→ TASK REQUIREMENTS
a: From the passage on the two directors, list every film or series that it names as work by Cary Fukunaga.
b: Answer these questions from the passage on the two directors:
(i) In what medium did Joe Wright work before Pride and Prejudice?
(ii) Which film does Roger Ebert call one of the best films of 2009?
(iii) According to Elizabeth's quoted line, what alone will persuade her into matrimony?
c: Reproduce word for word the stretch of the passage on the two directors from "Joe Wright, of" through "in British cinema.".
-- begin SUPPLIED PASSAGE --
Both female protagonists are willing to resign themselves to spinsterhood, with little fear so long as their morals stay intact. They shall marry for love or not all as Elizabeth demonstrates, “Only the deepest love will persuade me into matrimony which is why I shall end up an old maid.” (Pride and Prejudice, 2005). A major reoccurrence in the costume drama is the forward-thinking, free-spiritedness of its female characters and with this comes a tailoring to the 21st century audience.
Joe Wright, of the two directors, conforms most to the auteur theory. Pride and Prejudice was his first feature film, having previously worked in TV. After, he worked with Keira Knightley twice more on Atonement (2007) and Anna Karenina (2011). From a working class background, Abeel (2005) reflects that his work seems to contradict the man himself, adapting classic literature that he admits to never having read. He is clearly intrigued by women as nearly all his films have female protagonists. One can go as far to say that he is a feminist filmmaker, who “gets women” (Wellham, 2011). He tends to tackle themes of forbidden or problematic love and independence, creating beautiful, touching films, solidifying his reputation in British cinema.
Cary Fukunaga, on the other hand, would not be an auteur but more of a jobbing director. Jane Eyre was only his second feature. Roger Ebert (2011) describes his debut Sin Nombre as “…one of the best films of 2009. Its story, based on fearsome Mexican gangs, scarcely resembles Jane Eyre, but it showed an emotional intensity between characters who live mostly locked within themselves.” Looking at his filmography, Jane Eyre appears as an anomaly having followed it up with the first series of True Detective (2014) and Beasts of No Nation (2015). There is a similarity between Jane and Rochester’s relationship and the characters in his first film, the suppressed emotions appealing to Fukunagas’ storytelling but due to the few features he has made, it is hard to decipher whether or not he could be considered an auteur. It is interesting to add that both are male directors, taking on female-lead stories, written by women and adapted by women.
-- end SUPPLIED PASSAGE --
-- begin GIVEN DATA --
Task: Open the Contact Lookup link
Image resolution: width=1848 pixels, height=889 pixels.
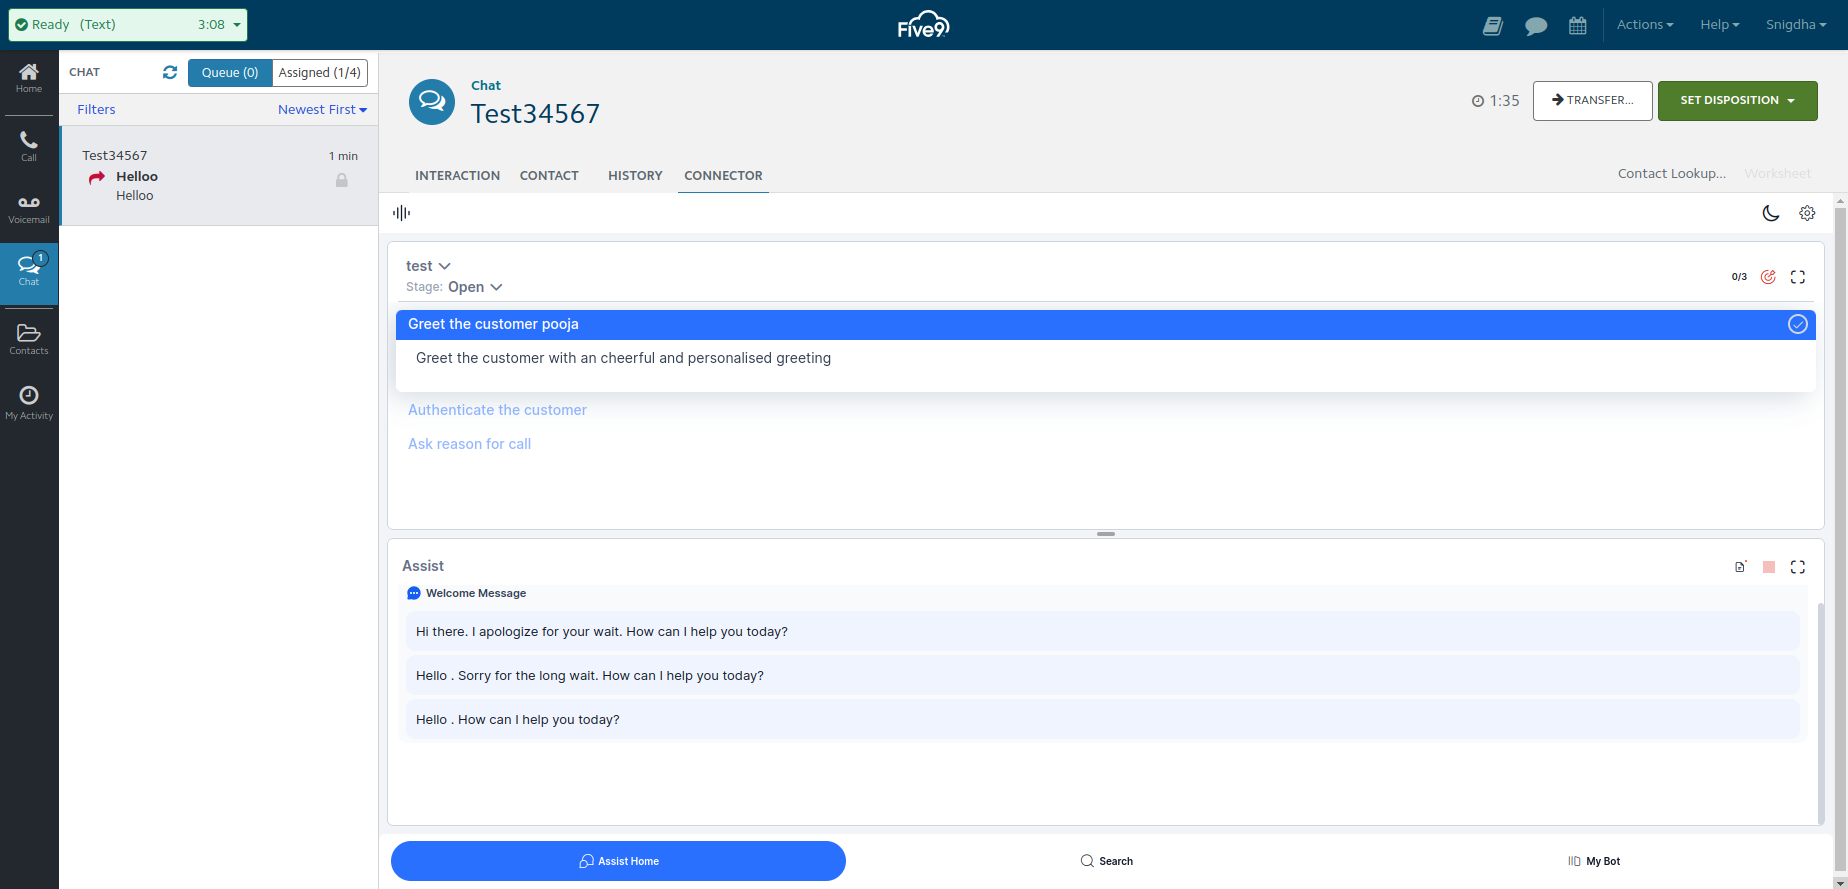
-- end GIVEN DATA --
→ ANSWERS BELOW
a:
Sin Nombre
Jane Eyre
True Detective (first series, 2014)
Beasts of No Nation (2015)

b:
(i) TV
(ii) Sin Nombre
(iii) Only the deepest love

c:
Joe Wright, of the two directors, conforms most to the auteur theory. Pride and Prejudice was his first feature film, having previously worked in TV. After, he worked with Keira Knightley twice more on Atonement (2007) and Anna Karenina (2011). From a working class background, Abeel (2005) reflects that his work seems to contradict the man himself, adapting classic literature that he admits to never having read. He is clearly intrigued by women as nearly all his films have female protagonists. One can go as far to say that he is a feminist filmmaker, who “gets women” (Wellham, 2011). He tends to tackle themes of forbidden or problematic love and independence, creating beautiful, touching films, solidifying his reputation in British cinema.